----- RAW DATA -----
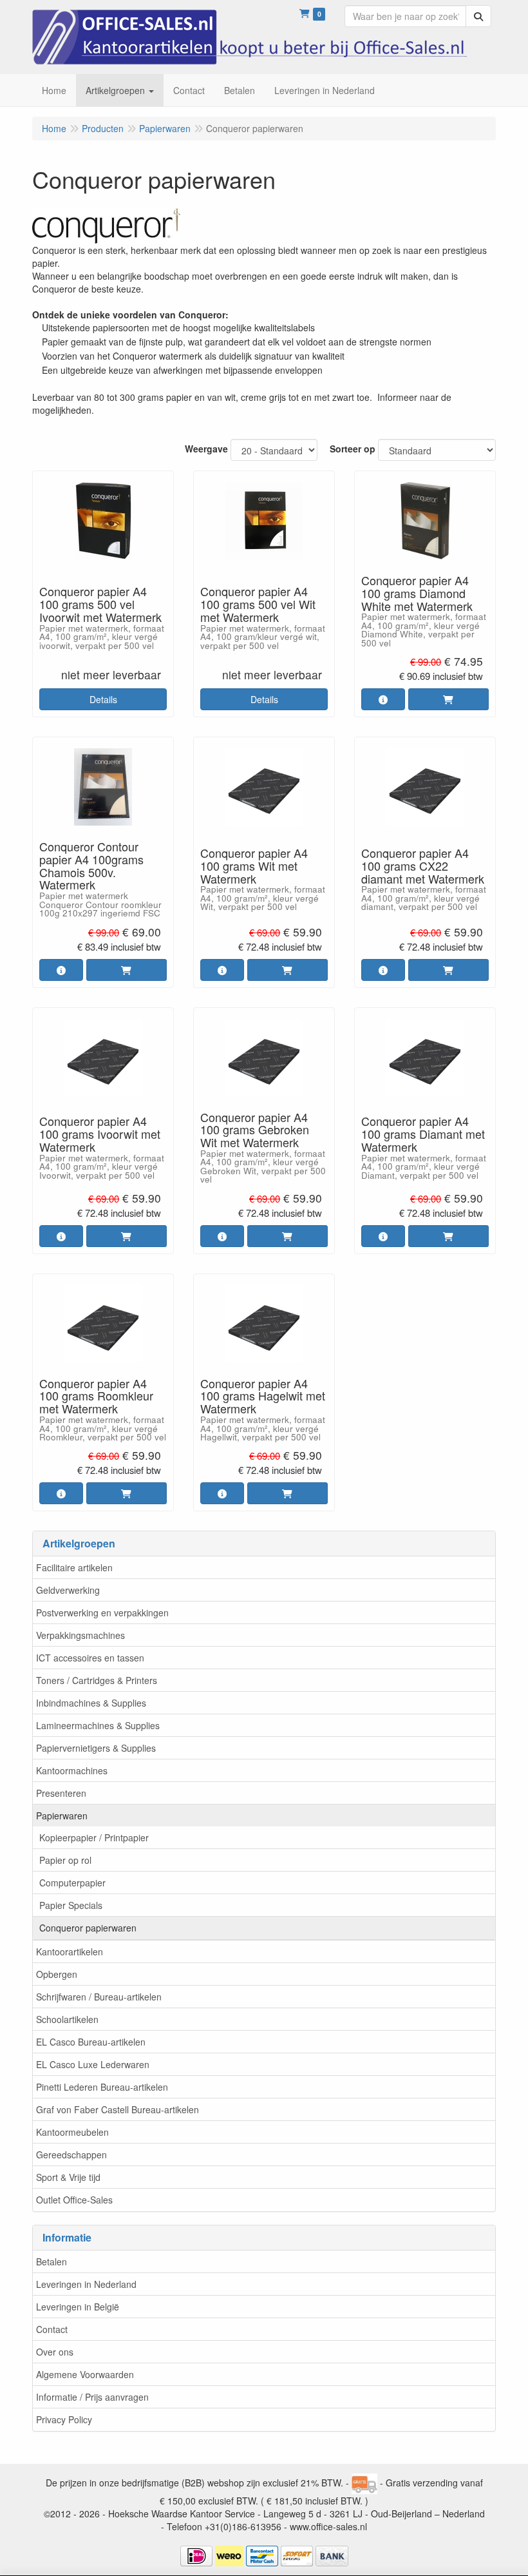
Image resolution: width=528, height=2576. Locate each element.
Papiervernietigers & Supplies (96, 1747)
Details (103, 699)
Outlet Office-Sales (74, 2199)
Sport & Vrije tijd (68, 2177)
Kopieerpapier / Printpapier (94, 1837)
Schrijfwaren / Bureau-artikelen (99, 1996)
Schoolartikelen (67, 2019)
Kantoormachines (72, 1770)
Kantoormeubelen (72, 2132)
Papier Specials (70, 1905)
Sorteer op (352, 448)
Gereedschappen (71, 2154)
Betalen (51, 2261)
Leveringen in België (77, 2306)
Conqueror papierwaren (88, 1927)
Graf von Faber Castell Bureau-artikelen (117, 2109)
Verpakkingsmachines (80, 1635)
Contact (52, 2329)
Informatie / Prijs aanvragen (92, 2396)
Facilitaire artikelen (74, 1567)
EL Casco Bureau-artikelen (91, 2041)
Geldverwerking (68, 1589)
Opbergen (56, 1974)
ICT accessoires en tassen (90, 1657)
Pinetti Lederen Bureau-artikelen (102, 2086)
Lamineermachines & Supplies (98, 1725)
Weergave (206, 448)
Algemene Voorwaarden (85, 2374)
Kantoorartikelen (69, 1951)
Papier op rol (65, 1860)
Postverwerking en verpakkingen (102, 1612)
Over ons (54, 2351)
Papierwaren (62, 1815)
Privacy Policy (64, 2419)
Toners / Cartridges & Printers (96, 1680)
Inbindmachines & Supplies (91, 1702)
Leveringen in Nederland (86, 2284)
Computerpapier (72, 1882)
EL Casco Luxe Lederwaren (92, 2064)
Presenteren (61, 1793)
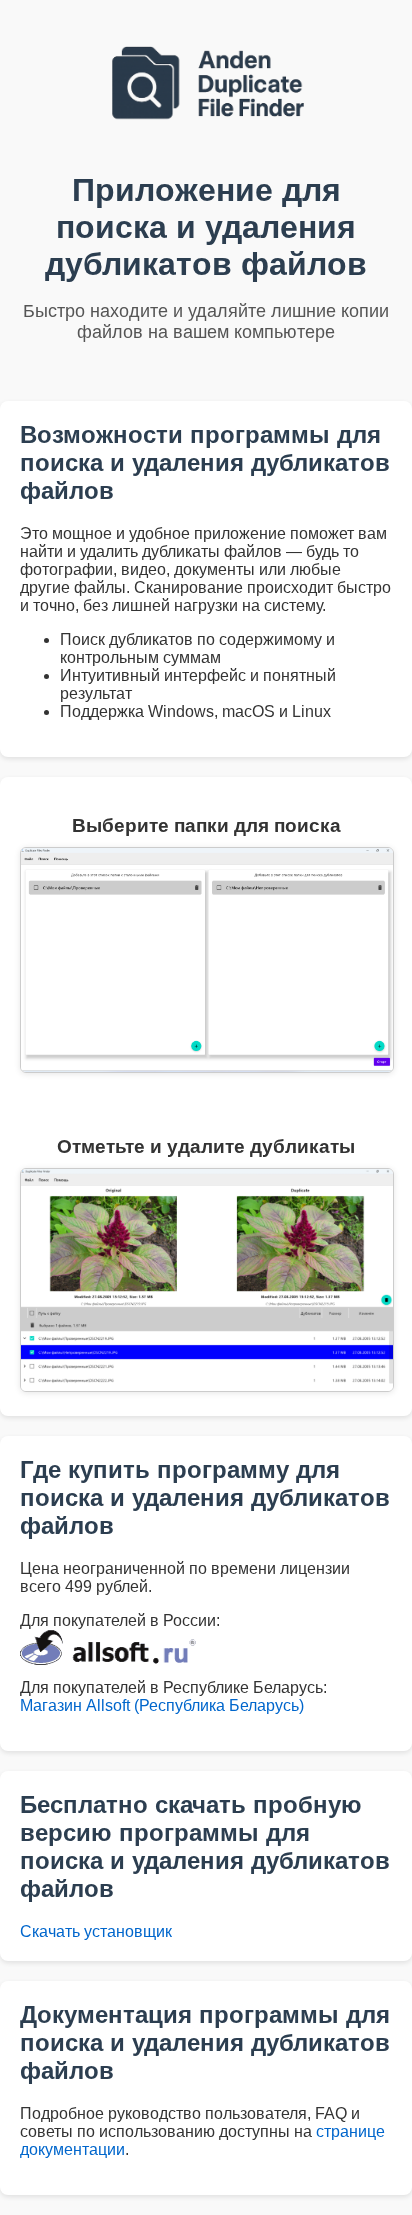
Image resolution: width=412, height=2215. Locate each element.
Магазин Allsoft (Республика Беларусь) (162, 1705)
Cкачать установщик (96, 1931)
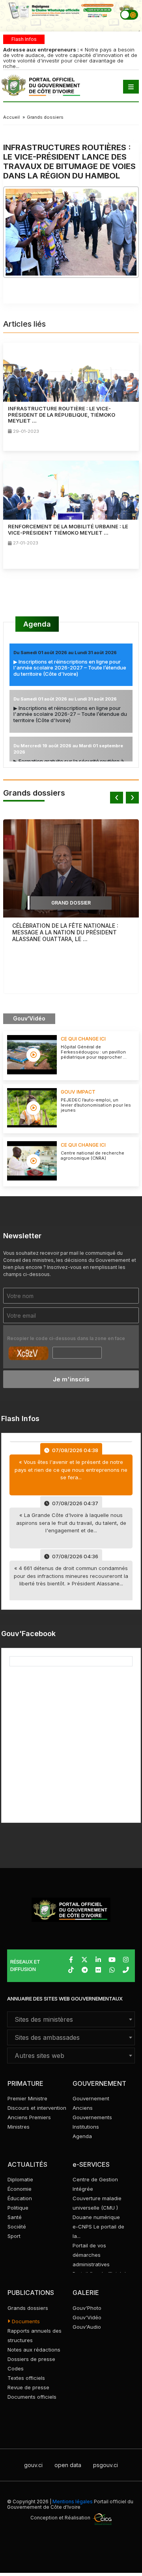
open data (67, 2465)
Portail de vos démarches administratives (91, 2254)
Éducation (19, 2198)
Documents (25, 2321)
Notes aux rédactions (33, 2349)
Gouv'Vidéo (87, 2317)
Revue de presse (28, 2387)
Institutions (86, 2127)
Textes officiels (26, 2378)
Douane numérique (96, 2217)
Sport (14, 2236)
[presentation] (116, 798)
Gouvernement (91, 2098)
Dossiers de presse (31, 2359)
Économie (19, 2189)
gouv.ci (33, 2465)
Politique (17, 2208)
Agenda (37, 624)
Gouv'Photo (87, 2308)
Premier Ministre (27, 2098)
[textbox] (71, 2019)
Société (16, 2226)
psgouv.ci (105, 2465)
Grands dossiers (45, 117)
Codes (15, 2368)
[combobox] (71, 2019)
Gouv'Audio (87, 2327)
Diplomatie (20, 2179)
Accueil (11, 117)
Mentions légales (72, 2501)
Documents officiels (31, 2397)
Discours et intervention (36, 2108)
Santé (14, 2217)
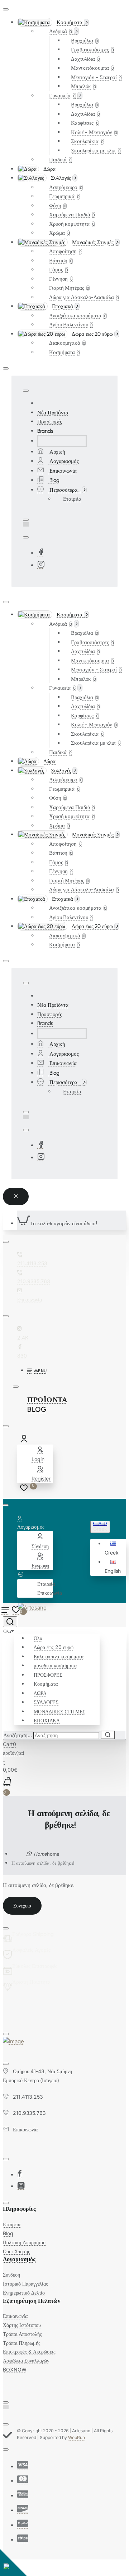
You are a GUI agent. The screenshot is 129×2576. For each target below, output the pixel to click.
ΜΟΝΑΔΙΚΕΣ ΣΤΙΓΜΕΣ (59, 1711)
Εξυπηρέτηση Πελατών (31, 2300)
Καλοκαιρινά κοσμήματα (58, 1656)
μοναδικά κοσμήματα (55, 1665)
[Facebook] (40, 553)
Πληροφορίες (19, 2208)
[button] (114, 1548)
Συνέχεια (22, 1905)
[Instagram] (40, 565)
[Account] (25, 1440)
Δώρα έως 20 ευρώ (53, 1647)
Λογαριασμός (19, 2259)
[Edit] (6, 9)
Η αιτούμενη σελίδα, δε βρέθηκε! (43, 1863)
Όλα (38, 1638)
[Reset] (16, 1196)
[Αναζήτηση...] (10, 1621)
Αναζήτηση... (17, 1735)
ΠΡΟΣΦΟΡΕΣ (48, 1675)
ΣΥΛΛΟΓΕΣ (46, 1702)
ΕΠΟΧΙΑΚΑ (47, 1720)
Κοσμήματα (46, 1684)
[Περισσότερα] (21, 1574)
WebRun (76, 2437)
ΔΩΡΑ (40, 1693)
-----
**YOUR INSTRUCTIONS:** Each entry above is to be given again exactly, and any image in it is to be dropped.

**RESULT:**
Image resolution: width=528, height=2576. Locate each element.
Papiervernietigers & Supplies (96, 1747)
Details (103, 699)
Outlet Office-Sales (74, 2199)
Sport & Vrije tijd (68, 2177)
Kopieerpapier / Printpapier (94, 1837)
Schrijfwaren / Bureau-artikelen (99, 1996)
Schoolartikelen (67, 2019)
Kantoormachines (72, 1770)
Kantoormeubelen (72, 2132)
Papier Specials (70, 1905)
Sorteer op (352, 448)
Gereedschappen (71, 2154)
Betalen (51, 2261)
Leveringen in België (77, 2306)
Conqueror papierwaren (88, 1927)
Graf von Faber Castell Bureau-artikelen (117, 2109)
Verpakkingsmachines (80, 1635)
Contact (52, 2329)
Informatie / Prijs aanvragen (92, 2396)
Facilitaire artikelen (74, 1567)
EL Casco Bureau-artikelen (91, 2041)
Geldverwerking (68, 1589)
Opbergen (56, 1974)
ICT accessoires en tassen (90, 1657)
Pinetti Lederen Bureau-artikelen (102, 2086)
Lamineermachines & Supplies (98, 1725)
Weergave (206, 448)
Algemene Voorwaarden (85, 2374)
Kantoorartikelen (69, 1951)
Papier op rol (65, 1860)
Postverwerking en verpakkingen (102, 1612)
Over ons (54, 2351)
Papierwaren (62, 1815)
Privacy Policy (64, 2419)
Toners / Cartridges & Printers (96, 1680)
Inbindmachines & Supplies (91, 1702)
Leveringen in Nederland (86, 2284)
Computerpapier (72, 1882)
EL Casco Luxe Lederwaren (92, 2064)
Presenteren (61, 1793)
Image resolution: width=412, height=2215. Locate each element.
Магазин Allsoft (Республика Беларусь) (162, 1705)
Cкачать установщик (96, 1931)
open data (67, 2465)
Portail de vos démarches administratives (91, 2254)
Éducation (19, 2198)
Documents (25, 2321)
Notes aux rédactions (33, 2349)
Gouv'Vidéo (87, 2317)
Revue de presse (28, 2387)
Institutions (86, 2127)
Textes officiels (26, 2378)
Douane numérique (96, 2217)
Sport (14, 2236)
[presentation] (116, 798)
Gouvernement (91, 2098)
Dossiers de presse (31, 2359)
Économie (19, 2189)
gouv.ci (33, 2465)
Politique (17, 2208)
Agenda (37, 624)
Gouv'Photo (87, 2308)
Premier Ministre (27, 2098)
[textbox] (71, 2019)
Société (16, 2226)
psgouv.ci (105, 2465)
Grands dossiers (45, 117)
Codes (15, 2368)
[combobox] (71, 2019)
Gouv'Audio (87, 2327)
Diplomatie (20, 2179)
Accueil (11, 117)
Mentions légales (72, 2501)
Documents officiels (31, 2397)
Discours et intervention (36, 2108)
Santé (14, 2217)
You are a GUI agent. The screenshot is 129×2576. For each target below, output the pixel to click.
ΜΟΝΑΔΙΚΕΣ ΣΤΙΓΜΕΣ (59, 1711)
Εξυπηρέτηση Πελατών (31, 2300)
Καλοκαιρινά κοσμήματα (58, 1656)
μοναδικά κοσμήματα (55, 1665)
[Facebook] (40, 553)
Πληροφορίες (19, 2208)
[button] (114, 1548)
Συνέχεια (22, 1905)
[Instagram] (40, 565)
[Account] (25, 1440)
Δώρα έως 20 ευρώ (53, 1647)
Λογαριασμός (19, 2259)
[Edit] (6, 9)
Η αιτούμενη σελίδα, δε βρέθηκε! (43, 1863)
Όλα (38, 1638)
[Reset] (16, 1196)
[Αναζήτηση...] (10, 1621)
Αναζήτηση... (17, 1735)
ΠΡΟΣΦΟΡΕΣ (48, 1675)
ΣΥΛΛΟΓΕΣ (46, 1702)
ΕΠΟΧΙΑΚΑ (47, 1720)
Κοσμήματα (46, 1684)
[Περισσότερα] (21, 1574)
WebRun (76, 2437)
ΔΩΡΑ (40, 1693)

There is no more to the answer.